Despite this optimism, Dr. Powles, head of the Breast Unit at London’s Royal Marsden Hospital, cautioned the audience “never to forget that we are doing an intervention not in patients who already have breast cancer but in healthy women, where the risks involved could be very much more important than in patients being treated for cancer.”

Summarizing the data compiled thus far from the completed Royal Marsden Hospital pilot trial (Tamoplac trial) and the Oxford metaanalysis on adjuvant tamoxifen, Dr. Powles concluded that the potential benefits of tamoxifen chemo-prevention still substantially outweigh the potential risks.

Begun in 1986, the Tamoplac trial compared 8 years of tamoxifen (10 mg/d) vs placebo in approximately 2,500 premenopausal and postmenopausal women who had a strong family history of breast cancer. (As Dr. Powles noted, the 8-year duration of chemoprevention was chosen before data from the adjuvant trials on the duration of tamoxifen therapy became available.)

## [Provided material]

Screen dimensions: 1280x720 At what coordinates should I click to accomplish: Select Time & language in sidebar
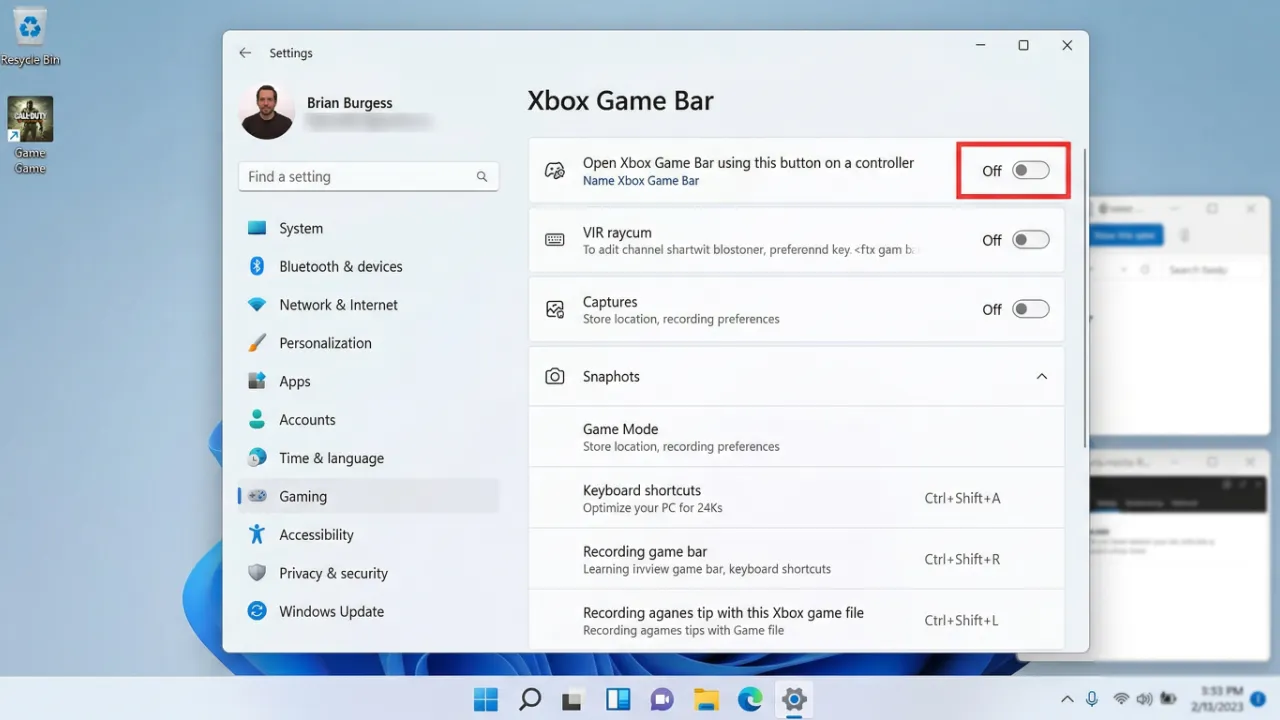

## [Required tasks]
a – Shorten the paragraph of the passage on tamoxifen chemoprevention that begins "Begun in 1986" into a short list, keeping its main facts.
b – Carry on the passage on tamoxifen chemoprevention from its last sentence.
The material has nothing to do with what follows.

## [Solved tasks]
a –
- The Tamoplac trial began in 1986.
- It compared 8 years of tamoxifen (10 mg/d) with placebo.
- It enrolled about 2,500 premenopausal and postmenopausal women with a strong family history of breast cancer.
- Dr. Powles noted that the 8-year length was chosen before adjuvant trial data on how long to give tamoxifen were available.

b –
Among the 2,500 women, there have been 56 cases of breast cancer and only four cases of endometrial cancer.

Dr. Powles called for an overview analysis in the year 2000 that would combine the results from the Tamoplac trial with data from the larger ongoing chemopre-vention trials—an Italian trial involving more than 4,000 women, a National Surgical Adjuvant Breast Project (NSABP) trial encompassing more than 13,000 women, and the International Breast-Cancer Intervention Study (IBIS) trial being conducted in more than 4,000 women around the world.

Such a metaanalysis would not only definitively establish the potential benefits of tamoxifen, he asserted, but also allow for subgroup analyses that would enable investigators to pinpoint specific groups of women who are most likely to benefit from antiestrogen prophylaxis.

Dr. Powles believes that identification of these subgroups is an extremely important issue “because, in the end, we do not want to be treating everyone.”

Newer Agents

Another essential aim of the next generation of trials is the identification of other tamoxifen-like drugs that have a wide spectrum of attractive actions but lack major undesirable effects.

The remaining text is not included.